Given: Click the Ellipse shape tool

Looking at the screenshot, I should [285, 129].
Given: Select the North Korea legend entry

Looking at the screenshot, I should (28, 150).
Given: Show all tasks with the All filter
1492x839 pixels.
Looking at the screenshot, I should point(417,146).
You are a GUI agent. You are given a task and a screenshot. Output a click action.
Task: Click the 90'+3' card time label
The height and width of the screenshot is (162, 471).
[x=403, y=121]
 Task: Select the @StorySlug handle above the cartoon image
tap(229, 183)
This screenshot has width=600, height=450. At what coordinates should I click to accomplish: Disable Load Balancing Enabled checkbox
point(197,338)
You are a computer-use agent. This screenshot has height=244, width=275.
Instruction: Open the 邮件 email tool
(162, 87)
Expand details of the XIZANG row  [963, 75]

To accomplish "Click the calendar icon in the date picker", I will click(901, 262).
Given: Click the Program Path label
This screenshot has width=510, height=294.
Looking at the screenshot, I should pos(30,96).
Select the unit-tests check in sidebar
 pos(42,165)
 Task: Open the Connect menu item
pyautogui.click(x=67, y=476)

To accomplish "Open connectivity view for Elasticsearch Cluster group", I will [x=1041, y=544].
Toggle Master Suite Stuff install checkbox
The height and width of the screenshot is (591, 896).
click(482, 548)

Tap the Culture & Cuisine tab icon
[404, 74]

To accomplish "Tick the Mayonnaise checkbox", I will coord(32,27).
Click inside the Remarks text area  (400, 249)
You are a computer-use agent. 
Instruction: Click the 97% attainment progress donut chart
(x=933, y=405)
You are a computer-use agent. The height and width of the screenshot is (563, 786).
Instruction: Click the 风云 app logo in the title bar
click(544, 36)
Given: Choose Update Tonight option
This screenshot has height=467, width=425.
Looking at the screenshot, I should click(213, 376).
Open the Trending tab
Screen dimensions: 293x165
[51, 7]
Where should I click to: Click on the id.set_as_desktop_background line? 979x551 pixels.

● ● ● ● ●

▸ Exercise aim
Copy out again, unchanged, the stretch of the rows above from their start through the line containing "Looking at the screenshot, I should (28, 150).", both ends included.

▸ Problem solution
Given: Click the Ellipse shape tool

Looking at the screenshot, I should [285, 129].
Given: Select the North Korea legend entry

Looking at the screenshot, I should (28, 150).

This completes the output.